■ Given exercise
Rewrite the lines below as a JSON list of strings, one string per line and no blank lines. Start at the first line and stop after the line that contains "Action: tap(31, 29)".

■ Entries supplied
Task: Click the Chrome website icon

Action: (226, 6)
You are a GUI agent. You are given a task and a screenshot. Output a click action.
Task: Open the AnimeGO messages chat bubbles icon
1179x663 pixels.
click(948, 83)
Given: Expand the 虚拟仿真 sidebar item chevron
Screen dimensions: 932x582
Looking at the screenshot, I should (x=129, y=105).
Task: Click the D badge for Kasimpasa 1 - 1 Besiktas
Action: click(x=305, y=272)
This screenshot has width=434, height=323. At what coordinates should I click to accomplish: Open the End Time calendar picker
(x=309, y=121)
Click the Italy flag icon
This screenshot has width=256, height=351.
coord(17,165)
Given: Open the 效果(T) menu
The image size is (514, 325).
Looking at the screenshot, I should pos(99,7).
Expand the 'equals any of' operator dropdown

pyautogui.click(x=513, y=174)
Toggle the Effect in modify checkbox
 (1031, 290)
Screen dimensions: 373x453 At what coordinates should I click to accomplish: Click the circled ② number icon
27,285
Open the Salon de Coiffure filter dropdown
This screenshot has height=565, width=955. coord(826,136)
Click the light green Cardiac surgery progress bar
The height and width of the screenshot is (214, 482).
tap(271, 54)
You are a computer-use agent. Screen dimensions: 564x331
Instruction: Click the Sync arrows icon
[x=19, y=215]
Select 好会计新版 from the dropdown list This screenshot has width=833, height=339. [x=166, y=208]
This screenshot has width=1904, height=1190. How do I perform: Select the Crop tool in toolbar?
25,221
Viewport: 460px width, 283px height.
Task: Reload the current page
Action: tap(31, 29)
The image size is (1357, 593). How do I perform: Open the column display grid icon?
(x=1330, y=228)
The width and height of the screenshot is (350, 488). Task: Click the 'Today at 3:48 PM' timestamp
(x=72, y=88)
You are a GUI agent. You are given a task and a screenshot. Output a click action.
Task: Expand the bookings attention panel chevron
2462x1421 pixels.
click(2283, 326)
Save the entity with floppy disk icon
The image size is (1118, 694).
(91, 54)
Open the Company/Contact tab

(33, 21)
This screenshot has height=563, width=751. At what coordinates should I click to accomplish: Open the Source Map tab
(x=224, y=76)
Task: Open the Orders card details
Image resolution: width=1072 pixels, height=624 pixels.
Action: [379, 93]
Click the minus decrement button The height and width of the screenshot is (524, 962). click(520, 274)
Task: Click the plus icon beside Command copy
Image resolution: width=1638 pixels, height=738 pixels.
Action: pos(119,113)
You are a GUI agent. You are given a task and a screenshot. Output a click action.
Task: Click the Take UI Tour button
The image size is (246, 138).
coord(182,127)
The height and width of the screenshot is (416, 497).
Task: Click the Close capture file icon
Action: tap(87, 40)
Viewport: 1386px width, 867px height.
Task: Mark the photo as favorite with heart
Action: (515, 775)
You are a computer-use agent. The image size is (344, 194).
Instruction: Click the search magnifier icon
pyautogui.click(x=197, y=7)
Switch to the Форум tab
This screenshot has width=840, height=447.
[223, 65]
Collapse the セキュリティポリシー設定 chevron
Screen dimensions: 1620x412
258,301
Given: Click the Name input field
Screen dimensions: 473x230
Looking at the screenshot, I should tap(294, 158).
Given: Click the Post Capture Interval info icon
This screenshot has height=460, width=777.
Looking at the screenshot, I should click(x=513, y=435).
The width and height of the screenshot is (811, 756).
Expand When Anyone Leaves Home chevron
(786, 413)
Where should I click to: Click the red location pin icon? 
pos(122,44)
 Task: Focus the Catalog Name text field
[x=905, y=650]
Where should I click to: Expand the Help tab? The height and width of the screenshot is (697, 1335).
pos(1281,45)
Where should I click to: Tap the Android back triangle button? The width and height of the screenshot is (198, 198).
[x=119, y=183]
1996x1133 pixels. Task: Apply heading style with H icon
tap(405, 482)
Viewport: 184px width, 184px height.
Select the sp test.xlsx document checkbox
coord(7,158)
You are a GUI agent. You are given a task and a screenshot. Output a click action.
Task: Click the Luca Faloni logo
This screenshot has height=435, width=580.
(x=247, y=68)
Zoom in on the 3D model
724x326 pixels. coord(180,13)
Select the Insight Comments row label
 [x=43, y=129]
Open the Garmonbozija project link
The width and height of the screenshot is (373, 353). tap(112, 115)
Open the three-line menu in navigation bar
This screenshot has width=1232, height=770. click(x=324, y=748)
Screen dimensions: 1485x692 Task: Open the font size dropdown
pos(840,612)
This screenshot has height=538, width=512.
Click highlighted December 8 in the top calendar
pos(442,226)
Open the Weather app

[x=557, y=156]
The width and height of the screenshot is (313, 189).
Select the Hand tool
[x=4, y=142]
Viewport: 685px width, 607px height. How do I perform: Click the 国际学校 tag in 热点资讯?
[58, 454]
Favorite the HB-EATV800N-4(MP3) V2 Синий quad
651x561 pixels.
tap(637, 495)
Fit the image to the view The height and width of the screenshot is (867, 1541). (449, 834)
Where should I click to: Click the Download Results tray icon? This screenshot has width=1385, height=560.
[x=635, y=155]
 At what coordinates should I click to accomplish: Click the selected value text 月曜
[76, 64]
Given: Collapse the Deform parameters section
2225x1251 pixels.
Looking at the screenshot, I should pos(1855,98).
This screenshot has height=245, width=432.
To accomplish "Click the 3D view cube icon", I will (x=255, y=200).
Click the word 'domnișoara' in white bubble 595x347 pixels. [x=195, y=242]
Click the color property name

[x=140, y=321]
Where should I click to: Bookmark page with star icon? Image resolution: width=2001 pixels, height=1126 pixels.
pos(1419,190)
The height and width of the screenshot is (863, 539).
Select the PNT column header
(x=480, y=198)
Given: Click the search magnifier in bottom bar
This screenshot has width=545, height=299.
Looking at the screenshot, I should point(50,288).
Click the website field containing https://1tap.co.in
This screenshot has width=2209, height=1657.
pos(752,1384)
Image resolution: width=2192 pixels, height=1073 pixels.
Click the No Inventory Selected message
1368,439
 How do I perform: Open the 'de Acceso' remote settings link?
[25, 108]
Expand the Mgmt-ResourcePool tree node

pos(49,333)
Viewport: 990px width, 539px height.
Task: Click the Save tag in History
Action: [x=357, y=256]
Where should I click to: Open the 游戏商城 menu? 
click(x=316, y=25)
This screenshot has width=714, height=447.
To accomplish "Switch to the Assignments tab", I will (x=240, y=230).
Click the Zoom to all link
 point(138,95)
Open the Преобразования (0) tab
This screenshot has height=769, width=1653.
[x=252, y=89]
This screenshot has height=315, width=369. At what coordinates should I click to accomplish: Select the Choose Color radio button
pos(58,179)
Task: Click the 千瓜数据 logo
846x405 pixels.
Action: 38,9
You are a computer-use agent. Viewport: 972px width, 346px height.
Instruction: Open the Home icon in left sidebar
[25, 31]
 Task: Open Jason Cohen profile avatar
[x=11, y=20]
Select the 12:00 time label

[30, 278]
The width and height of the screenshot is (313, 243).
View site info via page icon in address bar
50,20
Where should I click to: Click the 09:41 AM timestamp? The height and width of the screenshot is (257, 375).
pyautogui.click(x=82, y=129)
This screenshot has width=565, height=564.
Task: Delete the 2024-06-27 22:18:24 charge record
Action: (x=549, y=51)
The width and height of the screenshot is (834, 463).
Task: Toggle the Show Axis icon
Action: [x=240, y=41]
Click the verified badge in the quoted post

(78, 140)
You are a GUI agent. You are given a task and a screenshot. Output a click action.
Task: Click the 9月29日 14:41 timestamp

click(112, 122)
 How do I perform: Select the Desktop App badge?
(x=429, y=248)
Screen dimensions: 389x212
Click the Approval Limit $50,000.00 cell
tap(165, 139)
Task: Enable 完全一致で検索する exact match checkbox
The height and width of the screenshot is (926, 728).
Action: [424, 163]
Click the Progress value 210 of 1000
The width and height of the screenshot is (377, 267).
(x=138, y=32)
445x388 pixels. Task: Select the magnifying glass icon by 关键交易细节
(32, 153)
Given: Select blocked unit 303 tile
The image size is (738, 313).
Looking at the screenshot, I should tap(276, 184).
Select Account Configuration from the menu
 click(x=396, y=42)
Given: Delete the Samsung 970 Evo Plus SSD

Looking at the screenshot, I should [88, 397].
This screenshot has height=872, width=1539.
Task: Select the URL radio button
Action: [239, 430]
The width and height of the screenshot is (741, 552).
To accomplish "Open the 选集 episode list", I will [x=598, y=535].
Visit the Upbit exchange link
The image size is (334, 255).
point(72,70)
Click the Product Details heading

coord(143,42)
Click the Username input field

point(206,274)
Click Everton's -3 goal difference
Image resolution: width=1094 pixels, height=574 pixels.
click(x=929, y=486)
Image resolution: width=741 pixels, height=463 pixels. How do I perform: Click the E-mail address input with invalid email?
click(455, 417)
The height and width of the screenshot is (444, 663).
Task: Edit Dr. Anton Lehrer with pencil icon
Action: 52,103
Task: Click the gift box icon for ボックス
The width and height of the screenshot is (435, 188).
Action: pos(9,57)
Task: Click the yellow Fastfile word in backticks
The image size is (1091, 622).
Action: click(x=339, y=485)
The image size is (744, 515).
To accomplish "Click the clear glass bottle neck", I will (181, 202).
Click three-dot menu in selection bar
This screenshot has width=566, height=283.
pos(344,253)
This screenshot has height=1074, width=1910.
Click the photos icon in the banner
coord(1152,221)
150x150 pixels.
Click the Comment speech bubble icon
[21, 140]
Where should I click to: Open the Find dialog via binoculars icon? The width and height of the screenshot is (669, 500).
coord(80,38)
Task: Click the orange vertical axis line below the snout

■ Output of the task
[
  "Task: Click the Chrome website icon",
  "Action: (226, 6)",
  "You are a GUI agent. You are given a task and a screenshot. Output a click action.",
  "Task: Open the AnimeGO messages chat bubbles icon",
  "1179x663 pixels.",
  "click(948, 83)",
  "Given: Expand the 虚拟仿真 sidebar item chevron",
  "Screen dimensions: 932x582",
  "Looking at the screenshot, I should (x=129, y=105).",
  "Task: Click the D badge for Kasimpasa 1 - 1 Besiktas",
  "Action: click(x=305, y=272)",
  "This screenshot has width=434, height=323. At what coordinates should I click to accomplish: Open the End Time calendar picker",
  "(x=309, y=121)",
  "Click the Italy flag icon",
  "This screenshot has width=256, height=351.",
  "coord(17,165)",
  "Given: Open the 效果(T) menu",
  "The image size is (514, 325).",
  "Looking at the screenshot, I should pos(99,7).",
  "Expand the 'equals any of' operator dropdown",
  "pyautogui.click(x=513, y=174)",
  "Toggle the Effect in modify checkbox",
  " (1031, 290)",
  "Screen dimensions: 373x453 At what coordinates should I click to accomplish: Click the circled ② number icon",
  "27,285",
  "Open the Salon de Coiffure filter dropdown",
  "This screenshot has height=565, width=955. coord(826,136)",
  "Click the light green Cardiac surgery progress bar",
  "The height and width of the screenshot is (214, 482).",
  "tap(271, 54)",
  "You are a computer-use agent. Screen dimensions: 564x331",
  "Instruction: Click the Sync arrows icon",
  "[x=19, y=215]",
  "Select 好会计新版 from the dropdown list This screenshot has width=833, height=339. [x=166, y=208]",
  "This screenshot has width=1904, height=1190. How do I perform: Select the Crop tool in toolbar?",
  "25,221",
  "Viewport: 460px width, 283px height.",
  "Task: Reload the current page",
  "Action: tap(31, 29)"
]